Here’s the honest truth: you don’t need any of that, especially not in your first year of blogging.
I do keyword research for The Income Plug using exactly three free tools: Google Search Console, Google Autocomplete, and Claude for brainstorming angles. That’s it. No paid subscriptions. No complex dashboards. And it’s working. This week, my site is sitting at an average position of 4.1 in Google Search Console. Multiple posts are gaining impressions consistently, including my Pretty Links review (5 impressions) and my best web hosting post (4 impressions). Free keyword research, real results.
This post walks you through the full picture:
- What keyword research actually means in plain English
- Why long-tail keywords are a new blog’s biggest advantage
- The free tools I use and exactly how I use them
- My step-by-step process for every single post I publish
- The mistakes that waste your time (and how to skip them)
If you want to understand how to write blog posts that turn keyword research into actual content, this post covers that process — read it alongside this one.
What Keyword Research Actually Means
Let’s strip out the jargon completely.
Keyword research is simply the process of finding the exact words and phrases people type into Google when they’re looking for information. Your job, as a blogger, is to write content that uses those exact phrases so Google knows to show your post to those searchers.

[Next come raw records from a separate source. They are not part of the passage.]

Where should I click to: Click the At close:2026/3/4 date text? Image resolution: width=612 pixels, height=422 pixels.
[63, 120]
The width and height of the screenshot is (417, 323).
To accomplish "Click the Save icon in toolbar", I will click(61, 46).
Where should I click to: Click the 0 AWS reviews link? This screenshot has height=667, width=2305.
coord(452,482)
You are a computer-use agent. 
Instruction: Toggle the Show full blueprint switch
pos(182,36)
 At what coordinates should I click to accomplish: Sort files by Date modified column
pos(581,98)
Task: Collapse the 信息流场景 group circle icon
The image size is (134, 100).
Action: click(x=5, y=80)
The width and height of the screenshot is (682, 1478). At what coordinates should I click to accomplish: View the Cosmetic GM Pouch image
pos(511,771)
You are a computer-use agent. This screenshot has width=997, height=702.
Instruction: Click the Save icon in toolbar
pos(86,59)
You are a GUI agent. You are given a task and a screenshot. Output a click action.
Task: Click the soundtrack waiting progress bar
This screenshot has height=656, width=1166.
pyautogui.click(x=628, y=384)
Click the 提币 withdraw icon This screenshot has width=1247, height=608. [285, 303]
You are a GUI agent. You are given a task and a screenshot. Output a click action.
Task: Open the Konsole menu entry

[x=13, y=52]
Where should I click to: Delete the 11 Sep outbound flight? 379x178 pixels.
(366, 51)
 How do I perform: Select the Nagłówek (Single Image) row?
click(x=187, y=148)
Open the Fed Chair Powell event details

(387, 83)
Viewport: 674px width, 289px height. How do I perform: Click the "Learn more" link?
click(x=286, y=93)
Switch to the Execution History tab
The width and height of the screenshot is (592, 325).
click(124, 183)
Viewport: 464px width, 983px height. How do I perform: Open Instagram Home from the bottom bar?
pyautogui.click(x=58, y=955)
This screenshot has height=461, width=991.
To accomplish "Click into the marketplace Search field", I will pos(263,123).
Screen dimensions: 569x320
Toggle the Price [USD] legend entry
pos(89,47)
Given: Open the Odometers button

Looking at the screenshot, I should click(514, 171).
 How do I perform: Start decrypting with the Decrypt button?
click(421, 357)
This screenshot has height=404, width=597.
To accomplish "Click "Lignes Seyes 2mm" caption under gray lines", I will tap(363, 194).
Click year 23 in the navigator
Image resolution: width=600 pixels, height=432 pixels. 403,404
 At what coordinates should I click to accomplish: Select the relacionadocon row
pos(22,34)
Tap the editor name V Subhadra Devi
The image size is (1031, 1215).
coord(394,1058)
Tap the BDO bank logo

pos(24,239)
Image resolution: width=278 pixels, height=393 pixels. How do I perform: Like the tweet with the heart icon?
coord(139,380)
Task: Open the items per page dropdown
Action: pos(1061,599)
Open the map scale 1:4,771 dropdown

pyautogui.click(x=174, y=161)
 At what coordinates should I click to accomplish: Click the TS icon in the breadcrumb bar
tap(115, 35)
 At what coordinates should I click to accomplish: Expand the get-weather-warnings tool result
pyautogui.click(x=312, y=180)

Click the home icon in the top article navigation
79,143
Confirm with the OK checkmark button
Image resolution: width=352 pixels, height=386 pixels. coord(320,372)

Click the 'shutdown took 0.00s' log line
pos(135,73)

That’s it. No mystery. No dark art.
Where most guides lose beginners is by immediately jumping into tools and metrics without explaining the three things that actually matter:
1. Search Volume — how many people search that phrase per month. Bigger isn’t always better for a new blog. A phrase with 200 searches per month and low competition is far more valuable to you right now than a phrase with 50,000 monthly searches you’ll never rank for.
2. Keyword Difficulty — how hard it is to rank in the top 10 for that phrase. New blogs need low-difficulty keywords. Always. You cannot outrank sites with years of authority and thousands of backlinks in month three. You don’t need to; there are plenty of achievable keywords if you know where to look.
3. Search Intent — what the searcher actually wants when they type that phrase. This one matters more than either of the above.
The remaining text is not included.